TRY IT.
A faithful copy is required: transcribe each line below exactly, minus the pictures.

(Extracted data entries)

:::

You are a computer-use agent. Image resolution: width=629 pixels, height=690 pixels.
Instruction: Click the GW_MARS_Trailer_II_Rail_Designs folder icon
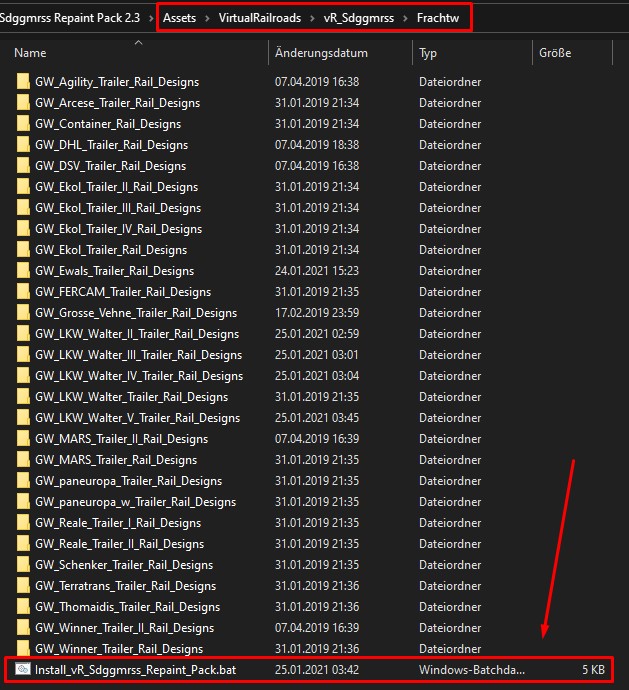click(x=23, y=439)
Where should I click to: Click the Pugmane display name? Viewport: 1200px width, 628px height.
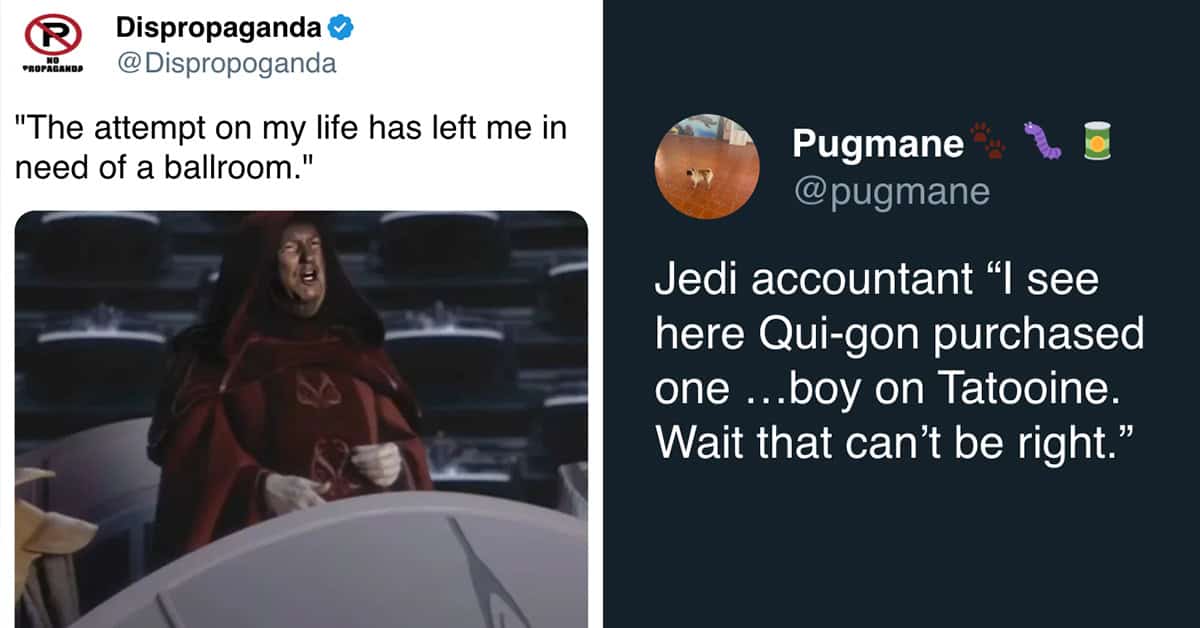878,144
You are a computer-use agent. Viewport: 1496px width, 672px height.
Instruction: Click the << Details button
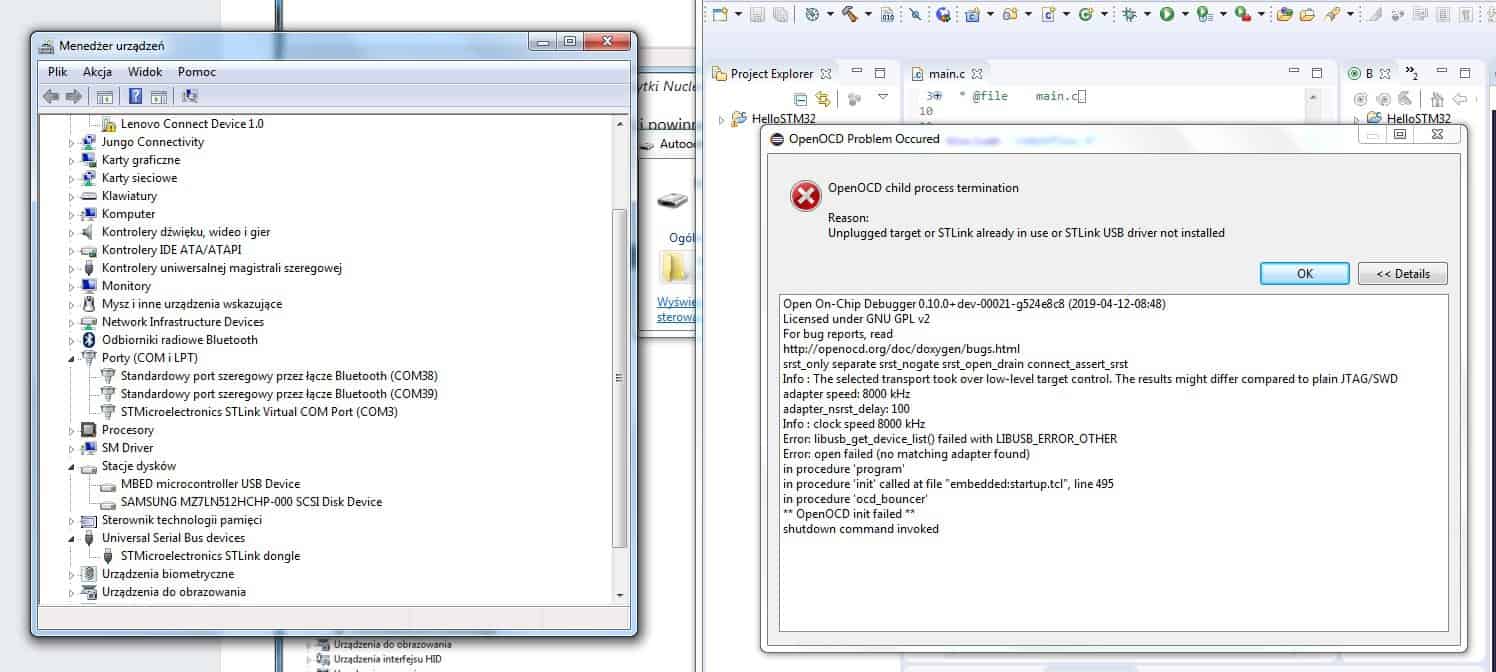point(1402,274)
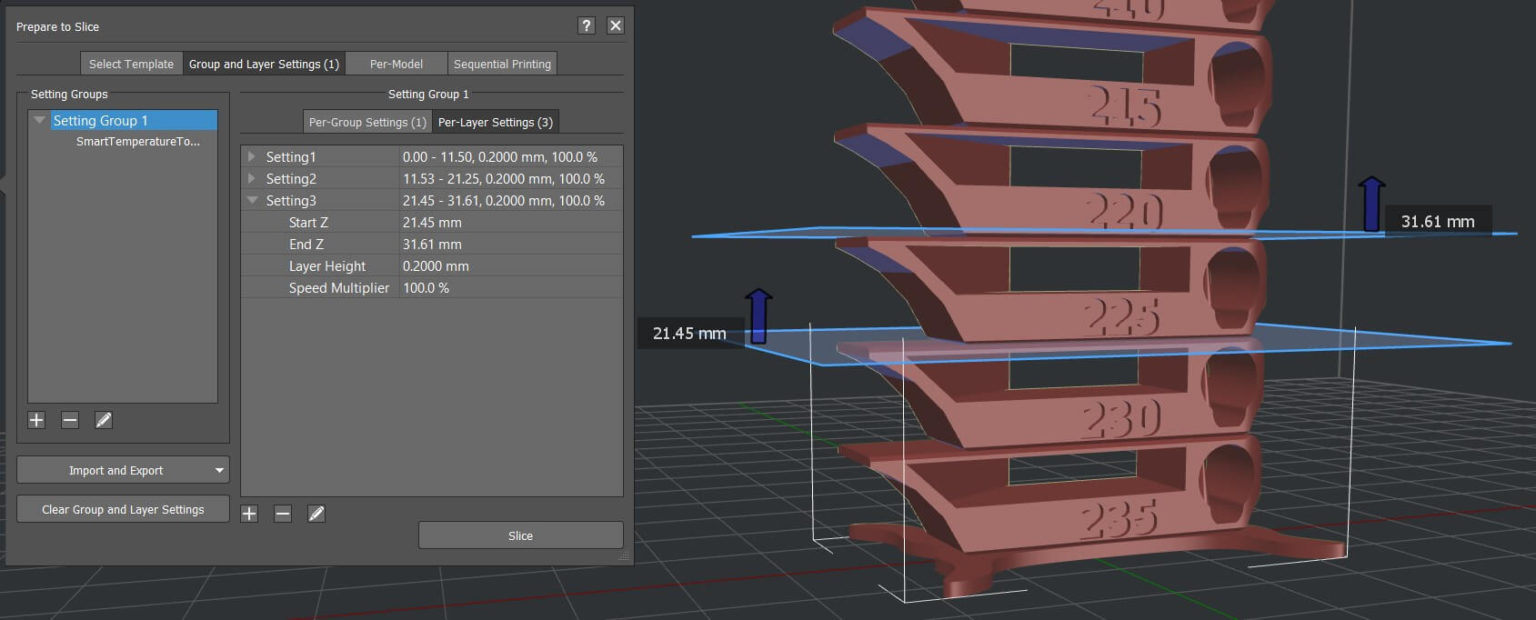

:::

ANSWER AREA.
You are a computer-use agent. Image resolution: width=629 pixels, height=690 pixels.
Instruction: Click the GW_MARS_Trailer_II_Rail_Designs folder icon
click(x=23, y=439)
Where should I click to: Click the Pugmane display name? Viewport: 1200px width, 628px height.
878,144
You are a computer-use agent. Viewport: 1496px width, 672px height.
Instruction: Click the << Details button
point(1402,274)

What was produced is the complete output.